(Saved entries)
•••

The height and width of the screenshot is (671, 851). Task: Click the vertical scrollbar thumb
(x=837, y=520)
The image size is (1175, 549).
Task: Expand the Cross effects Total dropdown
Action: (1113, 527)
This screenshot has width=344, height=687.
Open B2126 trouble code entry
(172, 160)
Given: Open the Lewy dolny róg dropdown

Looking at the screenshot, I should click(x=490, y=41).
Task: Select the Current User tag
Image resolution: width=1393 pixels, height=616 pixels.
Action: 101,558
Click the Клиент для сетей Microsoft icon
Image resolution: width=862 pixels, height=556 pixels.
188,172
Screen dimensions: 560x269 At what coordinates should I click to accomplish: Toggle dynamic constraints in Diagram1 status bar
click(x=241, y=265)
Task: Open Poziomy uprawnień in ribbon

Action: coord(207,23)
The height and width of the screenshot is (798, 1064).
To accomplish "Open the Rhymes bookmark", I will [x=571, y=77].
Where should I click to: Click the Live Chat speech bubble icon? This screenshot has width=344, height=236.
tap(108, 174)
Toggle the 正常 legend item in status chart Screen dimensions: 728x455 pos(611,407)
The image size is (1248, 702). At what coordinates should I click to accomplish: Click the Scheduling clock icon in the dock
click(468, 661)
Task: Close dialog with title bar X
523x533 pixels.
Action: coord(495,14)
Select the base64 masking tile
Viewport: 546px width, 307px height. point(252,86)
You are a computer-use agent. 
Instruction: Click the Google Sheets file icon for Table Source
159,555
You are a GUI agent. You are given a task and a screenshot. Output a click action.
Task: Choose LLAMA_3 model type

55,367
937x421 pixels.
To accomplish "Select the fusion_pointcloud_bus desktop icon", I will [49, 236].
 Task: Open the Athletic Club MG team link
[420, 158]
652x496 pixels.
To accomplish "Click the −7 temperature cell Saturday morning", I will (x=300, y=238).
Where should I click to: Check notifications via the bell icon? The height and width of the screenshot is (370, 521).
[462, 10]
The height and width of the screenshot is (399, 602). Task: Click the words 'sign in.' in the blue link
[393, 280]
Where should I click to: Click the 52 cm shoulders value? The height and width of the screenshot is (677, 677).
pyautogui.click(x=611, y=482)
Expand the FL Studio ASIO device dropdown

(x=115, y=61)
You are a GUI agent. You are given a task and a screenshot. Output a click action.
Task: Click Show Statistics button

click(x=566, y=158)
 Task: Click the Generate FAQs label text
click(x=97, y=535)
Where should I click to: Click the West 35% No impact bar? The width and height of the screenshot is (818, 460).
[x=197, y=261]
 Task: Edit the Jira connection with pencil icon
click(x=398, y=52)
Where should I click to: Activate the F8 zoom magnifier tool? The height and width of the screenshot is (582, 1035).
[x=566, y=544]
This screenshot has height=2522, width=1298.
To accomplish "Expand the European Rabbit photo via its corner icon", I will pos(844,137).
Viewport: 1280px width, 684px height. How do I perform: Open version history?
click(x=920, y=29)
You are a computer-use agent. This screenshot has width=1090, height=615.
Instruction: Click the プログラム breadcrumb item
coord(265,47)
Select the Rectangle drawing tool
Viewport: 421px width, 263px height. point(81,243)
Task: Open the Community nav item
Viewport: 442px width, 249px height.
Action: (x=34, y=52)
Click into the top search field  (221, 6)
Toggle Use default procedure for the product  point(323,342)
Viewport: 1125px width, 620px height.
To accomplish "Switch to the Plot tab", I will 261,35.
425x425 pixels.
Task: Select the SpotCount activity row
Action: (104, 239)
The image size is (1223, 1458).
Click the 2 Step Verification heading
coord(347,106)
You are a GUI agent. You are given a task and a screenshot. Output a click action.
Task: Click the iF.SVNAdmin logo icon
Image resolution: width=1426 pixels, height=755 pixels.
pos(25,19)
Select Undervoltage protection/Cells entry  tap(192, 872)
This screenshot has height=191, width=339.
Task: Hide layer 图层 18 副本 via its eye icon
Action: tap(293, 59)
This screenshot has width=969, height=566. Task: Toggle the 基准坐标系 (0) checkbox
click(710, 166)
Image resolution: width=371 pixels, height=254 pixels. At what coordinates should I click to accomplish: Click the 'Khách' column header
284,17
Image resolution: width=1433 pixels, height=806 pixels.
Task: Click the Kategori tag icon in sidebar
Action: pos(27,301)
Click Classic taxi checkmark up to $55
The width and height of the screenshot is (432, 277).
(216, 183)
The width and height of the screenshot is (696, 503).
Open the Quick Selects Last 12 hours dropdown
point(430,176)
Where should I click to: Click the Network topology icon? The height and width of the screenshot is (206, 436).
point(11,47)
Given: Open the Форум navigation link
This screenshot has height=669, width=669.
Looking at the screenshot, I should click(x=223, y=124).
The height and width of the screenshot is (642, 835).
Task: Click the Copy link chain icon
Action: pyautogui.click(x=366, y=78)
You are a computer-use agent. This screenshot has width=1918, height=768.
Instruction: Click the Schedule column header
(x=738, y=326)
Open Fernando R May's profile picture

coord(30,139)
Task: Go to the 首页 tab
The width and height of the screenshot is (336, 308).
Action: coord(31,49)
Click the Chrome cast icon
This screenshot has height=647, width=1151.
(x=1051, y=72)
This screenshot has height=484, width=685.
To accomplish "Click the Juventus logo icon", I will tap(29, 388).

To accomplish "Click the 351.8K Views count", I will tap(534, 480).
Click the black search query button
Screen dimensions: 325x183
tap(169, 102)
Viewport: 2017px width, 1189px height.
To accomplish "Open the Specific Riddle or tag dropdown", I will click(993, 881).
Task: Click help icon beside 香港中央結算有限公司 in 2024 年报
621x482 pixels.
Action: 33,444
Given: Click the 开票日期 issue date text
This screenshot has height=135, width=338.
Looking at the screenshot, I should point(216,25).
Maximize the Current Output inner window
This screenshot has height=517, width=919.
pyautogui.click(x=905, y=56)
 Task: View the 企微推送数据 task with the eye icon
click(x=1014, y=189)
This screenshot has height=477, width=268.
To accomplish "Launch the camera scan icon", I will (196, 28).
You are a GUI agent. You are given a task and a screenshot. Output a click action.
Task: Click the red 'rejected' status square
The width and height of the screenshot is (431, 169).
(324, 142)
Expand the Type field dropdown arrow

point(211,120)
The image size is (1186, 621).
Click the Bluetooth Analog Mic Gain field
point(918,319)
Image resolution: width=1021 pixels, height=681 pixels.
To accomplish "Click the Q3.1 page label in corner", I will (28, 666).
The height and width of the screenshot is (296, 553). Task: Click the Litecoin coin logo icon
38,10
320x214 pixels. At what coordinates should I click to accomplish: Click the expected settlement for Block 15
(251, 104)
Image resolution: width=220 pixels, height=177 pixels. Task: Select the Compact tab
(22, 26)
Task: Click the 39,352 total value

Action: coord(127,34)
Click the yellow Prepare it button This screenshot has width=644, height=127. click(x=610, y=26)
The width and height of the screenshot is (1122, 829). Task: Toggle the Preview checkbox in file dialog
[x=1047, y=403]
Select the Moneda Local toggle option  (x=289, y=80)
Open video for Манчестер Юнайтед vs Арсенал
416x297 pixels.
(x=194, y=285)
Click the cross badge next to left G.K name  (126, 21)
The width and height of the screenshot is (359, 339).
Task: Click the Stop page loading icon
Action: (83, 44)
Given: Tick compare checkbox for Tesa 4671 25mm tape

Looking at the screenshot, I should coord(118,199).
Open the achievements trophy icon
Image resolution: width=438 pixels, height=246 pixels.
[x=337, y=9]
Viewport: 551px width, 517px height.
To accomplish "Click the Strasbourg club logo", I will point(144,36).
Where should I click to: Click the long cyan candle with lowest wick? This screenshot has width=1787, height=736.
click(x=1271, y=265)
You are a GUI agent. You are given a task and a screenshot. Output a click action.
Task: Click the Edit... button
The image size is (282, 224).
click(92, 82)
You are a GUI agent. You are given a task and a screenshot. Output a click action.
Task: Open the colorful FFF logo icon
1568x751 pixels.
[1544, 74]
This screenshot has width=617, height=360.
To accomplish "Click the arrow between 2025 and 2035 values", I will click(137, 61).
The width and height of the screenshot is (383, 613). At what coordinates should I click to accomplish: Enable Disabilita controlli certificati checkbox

•••

> [PROBLEM STATEMENT] What are the lines, exactly as written above, from the line with "This screenshot has height=2522, width=1298." to the line with "Toggle Use default", both included? Output only those.

> [OUTPUT OF THE TASK]
This screenshot has height=2522, width=1298.
To accomplish "Expand the European Rabbit photo via its corner icon", I will pos(844,137).
Viewport: 1280px width, 684px height. How do I perform: Open version history?
click(x=920, y=29)
You are a computer-use agent. This screenshot has width=1090, height=615.
Instruction: Click the プログラム breadcrumb item
coord(265,47)
Select the Rectangle drawing tool
Viewport: 421px width, 263px height. point(81,243)
Task: Open the Community nav item
Viewport: 442px width, 249px height.
Action: (x=34, y=52)
Click into the top search field  (221, 6)
Toggle Use default procedure for the product  point(323,342)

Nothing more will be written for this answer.